Cochran recalls that Governor Julian M. Carroll was supportive of KSU, and that Carroll and Butts had a good working relationship.  He talks about the high percentage of out-of-state students, since so many alumni sought employment in other states, but still sent their children back to KSU.  During the 1978-1979 school year, the Southern Association of Colleges and Schools cited KSU for deficiencies in certain areas and integration became more pressing.  Cochran was not advised of this matter at first, and the annual federal report was not submitted on time. This oversight led to a year’s probation with a possible lost of federal funds. In addition, the Office of Civil Rights announced it would visit Kentucky, and issued a report critical of predominately white universities and their percentages of black faculty and students. In 1980, Governor John Y. Brown, Jr. requested that the Council on Higher Education initiate a study of the future of KSU. Cochran notes that this was the first real focus on the status of KSU as “a major element in the desegregation of higher education”.
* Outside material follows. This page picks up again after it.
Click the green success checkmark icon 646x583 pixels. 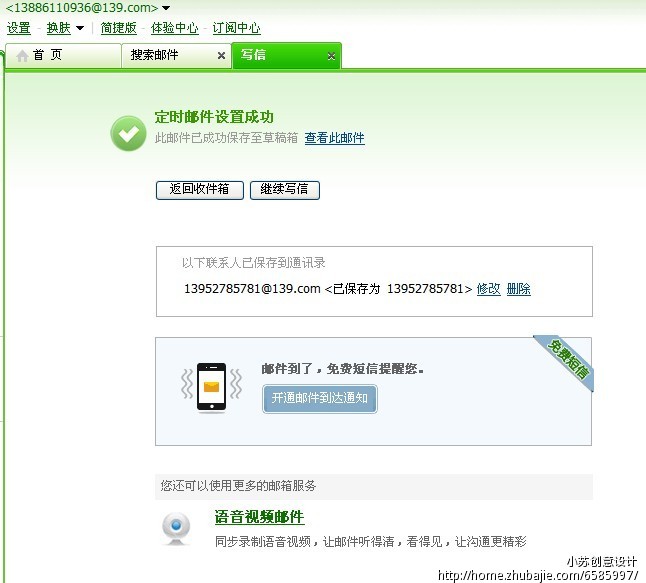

Although at one point Cochran considered recommending that the school be closed, he still saw a need for KSU because he felt that Kentucky was still not yet ready to be socially integrated. Cochran notes that desegregation actually hurt KSU because black students were being siphoned off to the larger institutions with scholarship funds. In December of 1981, “Plan Eight,” a revised mission for KSU, was approved. Cochran talks at length about this, in particular the changes in the liberal arts emphasis. He mentions the development of the Whitney Young College of Leadership Studies in 1983. Cochran nearly resigned from KSU at one point. He discusses Raymond Burse’s administration and the funding situation as of 1985.

 

86OH54 A/F 285

LEWIS W. “BUD” COCHRAN

Date: January 28, 1986

Location:  Lexington, Kentucky

Interviewer:  Terry L. Birdwhistell

Length: 1 hour 30 minutes

Audio Conditions:  Good

Transcript: No

Restrictions: None

In this interview, Lewis W. “Bud” Cochran continues the discussion regarding his tenure at Kentucky State University. In October, 1982, he decided to scale back to a part-time basis of one day a week. He served in an advisory role for evaluation and recruiting. Cochran also helped with the development of a policy manual.  He remembers that KSU had made many changes in short period of time, which had been formalized, initiated, but not yet fully implemented since Raymond Burse became president. He talks about physical plant improvements, how private giving increased, and the move towards modest selective admission. He notes that there is still some weakness in the federal program for agriculture research, but the aquaculture (fish farming) research program is improving.

Cochran mentions that there have been “many” degree program suspensions in the disciplines. He is critical of Whitney Young College of Leadership Studies as an honors model, due to its academic isolation from the rest of the institution.  Cochran discusses Burse’s administrative style, especially his strong points as well as his shortcomings. He talks about the competition for competent staff. He remembers the establishment of a community college design at KSU and some of the difficulties with this. Cochran discusses the change to the institute’s mission, and KSU’s total reversal of academic emphasis from a vocational and occupational institution back to a liberal arts university. Cochran goes on to discuss the future of higher education in Kentucky. He thinks Kentucky “has not really made a commitment to excellence,” and that “good instruction and good scholarship is what’s needed.”